# Raisin Warning



## Big Daddy (Apr 6, 2004)

They're poison to dogs. Here's the info...



Written by:
Laurinda Morris, DVM
Danville Veterinary Clinic
Danville, Ohio

This week I had the first case in history of raisin toxicity ever seen at
MedVet. My patient was a 56-pound, 5 yr old male neutered lab mix that ate
half a canister of raisins sometime between 7:30AM & 4:30PM on Tuesday. He
started with vomiting, diarrhea & shaking about 1AM on Wednesday but the
owner didn't call my emergency service until 7AM. 

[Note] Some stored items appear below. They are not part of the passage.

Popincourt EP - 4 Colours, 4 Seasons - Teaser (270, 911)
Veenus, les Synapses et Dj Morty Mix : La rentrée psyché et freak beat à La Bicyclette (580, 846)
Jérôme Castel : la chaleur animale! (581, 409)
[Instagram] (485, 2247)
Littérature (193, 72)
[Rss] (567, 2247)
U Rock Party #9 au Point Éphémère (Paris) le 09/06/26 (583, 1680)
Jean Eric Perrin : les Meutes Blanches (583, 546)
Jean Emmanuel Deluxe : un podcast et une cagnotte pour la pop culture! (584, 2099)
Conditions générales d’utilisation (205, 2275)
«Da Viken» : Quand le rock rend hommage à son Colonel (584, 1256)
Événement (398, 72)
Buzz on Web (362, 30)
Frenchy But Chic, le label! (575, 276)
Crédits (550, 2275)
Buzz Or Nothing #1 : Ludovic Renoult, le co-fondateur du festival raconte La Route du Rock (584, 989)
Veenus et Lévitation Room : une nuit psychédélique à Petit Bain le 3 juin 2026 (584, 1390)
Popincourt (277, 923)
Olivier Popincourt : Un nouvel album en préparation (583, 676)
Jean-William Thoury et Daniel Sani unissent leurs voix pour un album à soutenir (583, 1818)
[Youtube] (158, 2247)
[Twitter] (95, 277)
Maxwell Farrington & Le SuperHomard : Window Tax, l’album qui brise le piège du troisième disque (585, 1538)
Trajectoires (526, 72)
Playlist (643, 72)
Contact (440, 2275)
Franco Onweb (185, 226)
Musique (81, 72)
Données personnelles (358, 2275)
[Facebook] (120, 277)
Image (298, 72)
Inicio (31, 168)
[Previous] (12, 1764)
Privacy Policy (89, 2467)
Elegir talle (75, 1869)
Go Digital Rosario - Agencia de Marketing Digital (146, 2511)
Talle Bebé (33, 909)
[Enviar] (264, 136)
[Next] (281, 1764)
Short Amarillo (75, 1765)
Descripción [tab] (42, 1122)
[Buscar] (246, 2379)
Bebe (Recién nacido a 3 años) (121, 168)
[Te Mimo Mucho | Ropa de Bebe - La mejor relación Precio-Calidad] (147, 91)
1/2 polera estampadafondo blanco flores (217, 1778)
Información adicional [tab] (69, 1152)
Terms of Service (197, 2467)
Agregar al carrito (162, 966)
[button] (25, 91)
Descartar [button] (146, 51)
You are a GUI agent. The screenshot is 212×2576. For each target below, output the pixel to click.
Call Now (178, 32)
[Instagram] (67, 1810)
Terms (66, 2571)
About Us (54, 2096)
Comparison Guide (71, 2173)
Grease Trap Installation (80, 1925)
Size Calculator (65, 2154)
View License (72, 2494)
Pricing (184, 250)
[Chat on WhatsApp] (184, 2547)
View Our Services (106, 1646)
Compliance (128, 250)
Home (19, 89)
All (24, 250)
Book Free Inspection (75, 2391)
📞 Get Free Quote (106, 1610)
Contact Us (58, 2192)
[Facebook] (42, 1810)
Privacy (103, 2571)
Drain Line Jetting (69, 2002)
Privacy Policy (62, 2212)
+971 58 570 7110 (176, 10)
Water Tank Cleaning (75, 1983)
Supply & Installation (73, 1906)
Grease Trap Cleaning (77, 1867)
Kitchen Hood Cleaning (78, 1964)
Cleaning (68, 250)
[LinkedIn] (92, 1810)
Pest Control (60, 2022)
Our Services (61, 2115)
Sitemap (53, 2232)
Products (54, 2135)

I had heard about raisins & grapes causing acute Renal failure but hadn't
seen any formal paper on the subject. We had her bring the dog in
immediately. In the meantime, I called the ER service at MedVet & the doctor
there was like me - had heard something about it, but.... Anyway, we
contacted the ASPCA National Animal Poison Control Center & they said to
give IV fluids at 1 1/2 times maintenance & watch the kidney values for the
next 48-72 hours. 

The dog's BUN (blood urea nitrogen level) was already at 32 (normal less
than 27) & creatinine over 5 (1.9 is the high end of normal). Both are
monitors of kidney function in the bloodstream. We placed an IV catheter &
started the fluids. Rechecked the renal values at 5 PM & the BUN was over 40
& creatinine over 7 with no urine production after a liter of fluids. At the
point I felt the dog was in acute renal failure & sent him on to MedVet for
a urinary catheter to monitor urine output overnight as well as overnight
care. 

He started vomiting again overnight at MedVet & his renal values have
continued to increase daily. He produced urine when given lasix as a
diuretic. He was on 3 different anti-vomiting medications & they still
couldn't control his vomiting. Today his urine output decreased again, his
BUN was over 120, his creatinine was at 10, his phosphorus was very elevated
& his blood pressure, which had been staying around 150, skyrocketed to
220. He continued to vomit & the owners elected to 
euthanize.

This is a very sad case - great dog, great owners who had no idea raisins
could be a toxin. Please alert everyone you know who has a dog of this very
serious risk. Poison control said as few as 7 raisins or grapes could be
toxic. Many people I know give their dogs grapes or raisins as treats
including our ex-handler's. Any exposure should give rise to immediate
concern.



Even if you don't have a dog, you might have friends who do. This is worth
passing on to them.


----------



## bkr43050 (Apr 5, 2004)

Thanks for the heads up Carl! I don't normally give any raisins to my dog but I would not have given it any thought as to them being toxic. As always I am skeptic about these types of stories and so I immediately looked it up on www.snopes.com which is a good source for weeding out urban legends. The most surprising thing that I found was that the story that you posted was not only valid but it was in fact from a vet in Danville, OH which is only about 20 miles from me. I know of the vet clinic but have never dealt with them. Apparently this happened in 2004.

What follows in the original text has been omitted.